Since its doors opened in 1892, the University of Idaho has been a major contributor in the fields of agriculture and animal sciences. It has the oldest - and until 2012 the only - law school in the state, world-class schools of music and literature, and a network of extension offices, satellite campuses and research facilities in 41 Idaho counties.
Its alumni include five people to be elected governor of a state, including Idaho governors Phil Batt and Dirk Kempthorne, two Olympians - cyclist Kristin Armstrong and decathlete Dan O'Brien - Chunnel Tunnel mastermind Jack Lemley and his film-producer son, Jim ("The Diving Bell and the Butterfly" and "Abraham Lincoln: Vampire Slayer"), and actor Bill Fagerbakke, the voice of Patrick on "SpongeBob SquarePants."

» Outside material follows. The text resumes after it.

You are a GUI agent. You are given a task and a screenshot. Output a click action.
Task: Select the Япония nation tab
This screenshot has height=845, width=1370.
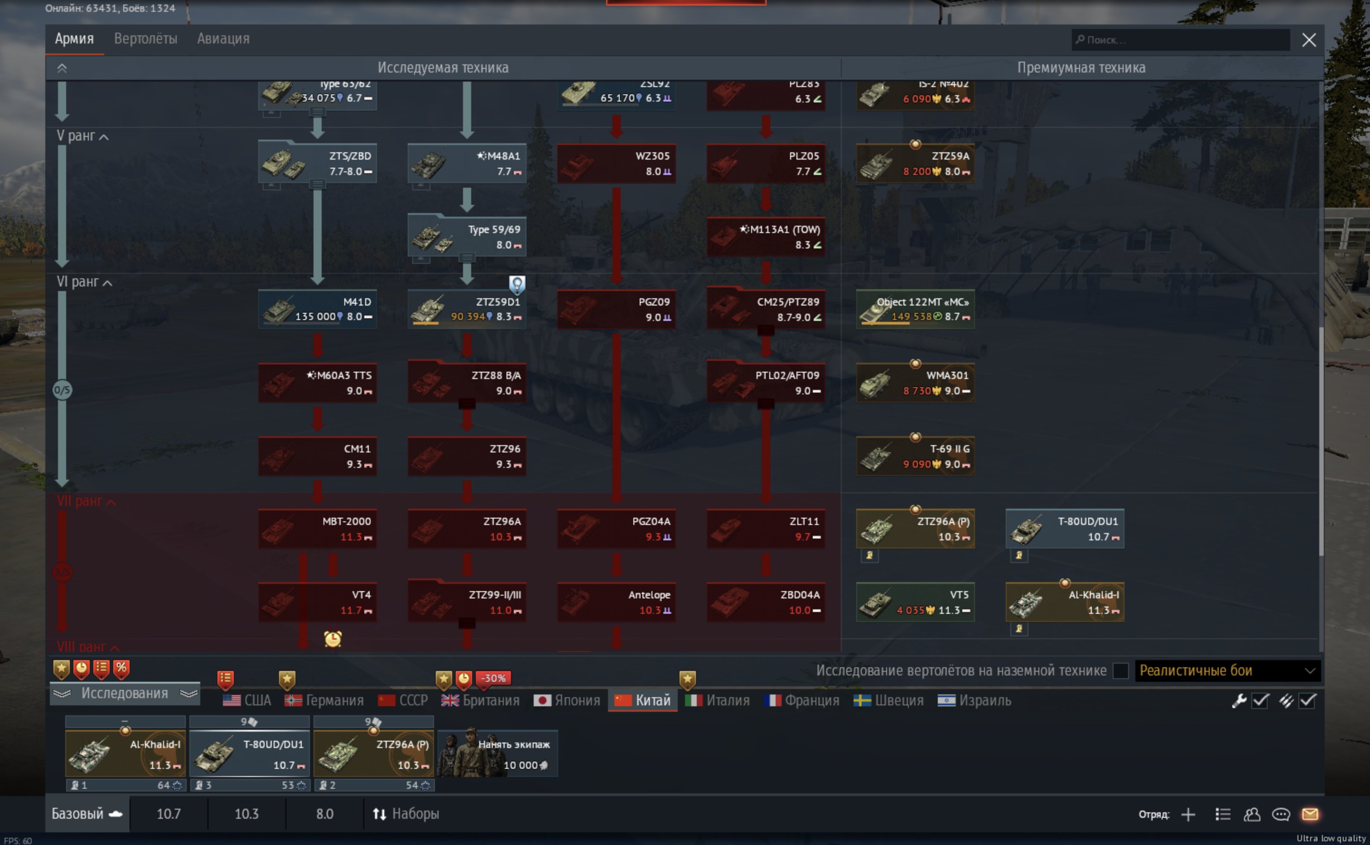[567, 701]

At the time it was founded, the university's setting in North Idaho was controversial.
It should have been in Lewiston, an editorial published in 1889 Tri-Weekly Statesman decried.
"We ask in all kindness, is Moscow the most ... proper place for a State or Territorial University? ... Lewiston has superior claims in every way," it read.
The editorial further went on to say that Lewiston has a better climate and was more centrally located. According to the paper, it was only political maneuvering that placed this important institution so far north.
Lewiston would lose out, just as it had lost its bid to be the state capital, and the University of Idaho landed in Moscow - eight miles away from Washington State University, another land-grant school.
The Statesman's coverage of U of I's establishment was rather perfunctory, reporting that the state Legislature voted to appropriate $15,000 to secure the 20-acre site and that it would levy a tax for four years to pay for construction.
In 1890, the state's governor, William J. McConnell, traveled to Moscow to intervene in the construction bid process that he suspected was rigged by the contractors.
In 1892, the same year it opened for business, the university established its first three experimental stations in Nampa, Idaho Falls and Grangeville.
Land-grant colleges and universities were designated by a state legislature or Congress to receive federal support made possible by the Morrill Acts of 1862 and 1890. They were primarily to teach agriculture and mechanical sciences, along with classical studies.
The earlier act granted federal lands for the schools; the 1890 act allocated money to purchase land, though it gave them the same legal standing.
Congress also funded the building of the extension and experimental stations to spread the knowledge gained at the land-grant colleges to farmers and homemakers.
The acts created more than 80 learning institutions in the United States and its territories, including Rutgers University in New Jersey; the Massachusetts Institute of Technology; University of California, Berkeley; and Tuskegee University in Alabama.